|Voiceless retroflex nasal|
The voiceless retroflex nasal is an extremely rare type of consonantal sound, used in very few spoken languages. The symbol in the International Phonetic Alphabet that represents this sound is ⟨ɳ̊⟩, a combination of the letter for the voiced retroflex nasal and a diacritic indicating voicelessness.
Features of the voiceless retroflex nasal:
- Its manner of articulation is occlusive, which means it is produced by obstructing airflow in the vocal tract. Because the consonant is also nasal, the blocked airflow is redirected through the nose.
- Its place of articulation is retroflex, which prototypically means it is articulated subapical (with the tip of the tongue curled up), but more generally, it means that it is postalveolar without being palatalized.
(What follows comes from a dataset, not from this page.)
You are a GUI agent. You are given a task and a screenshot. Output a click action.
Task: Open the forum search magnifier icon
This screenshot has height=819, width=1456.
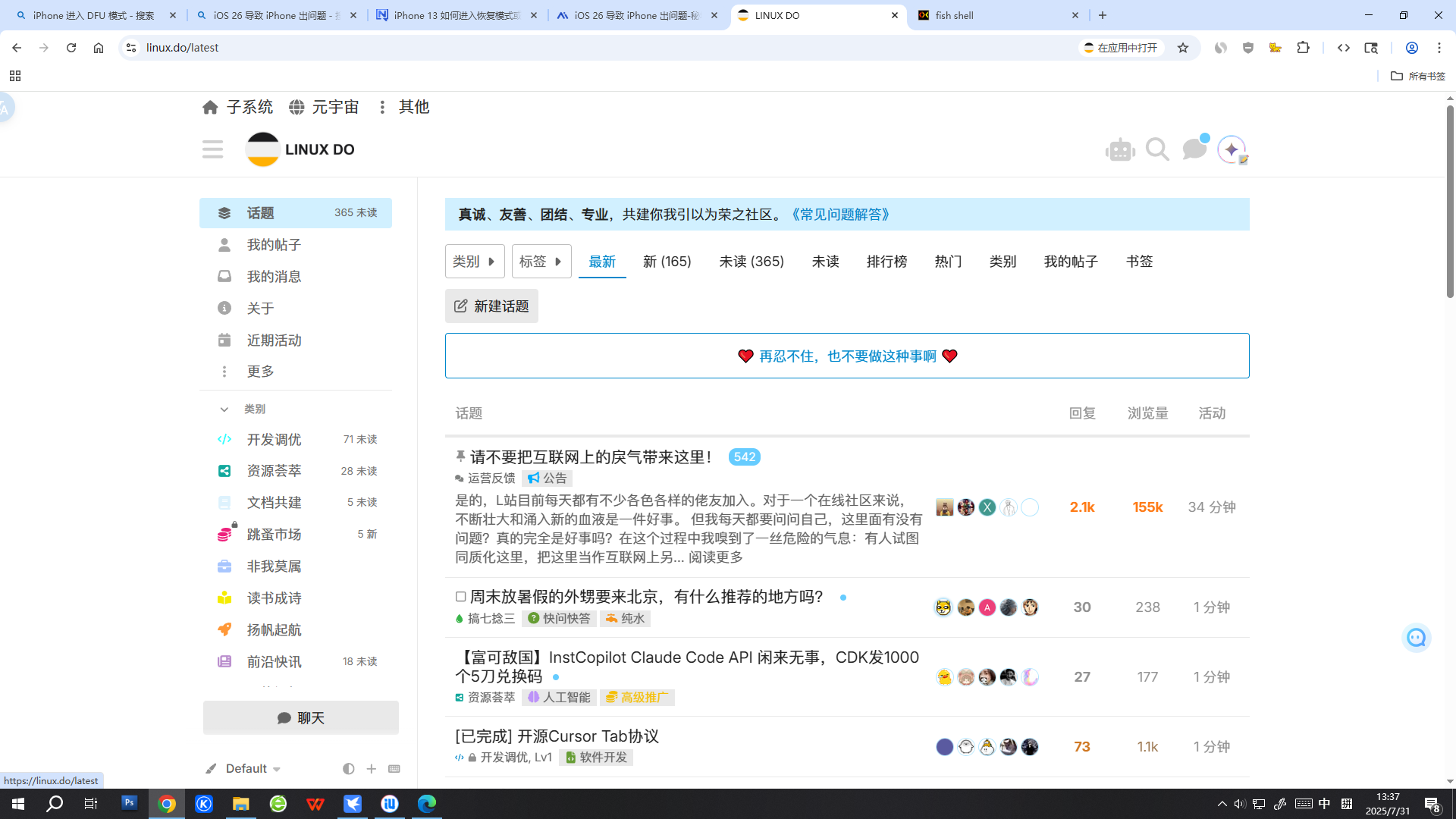click(1157, 149)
That is, besides the prototypical subapical articulation, the tongue contact can be apical (pointed) or laminal (flat).
- Its phonation is voiceless, which means it is produced without vibrations of the vocal cords.
- It is a nasal consonant, which means air is allowed to escape through the nose, either exclusively (nasal stops) or in addition to through the mouth.
- It is a central consonant, which means it is produced by directing the airstream along the center of the tongue, rather than to the sides.
- The airstream mechanism is pulmonic, which means it is articulated by pushing air solely with the intercostal muscles and diaphragm, as in most sounds.
- UCLA Working Papers in Phonetics, vol. 53–55, p. 212.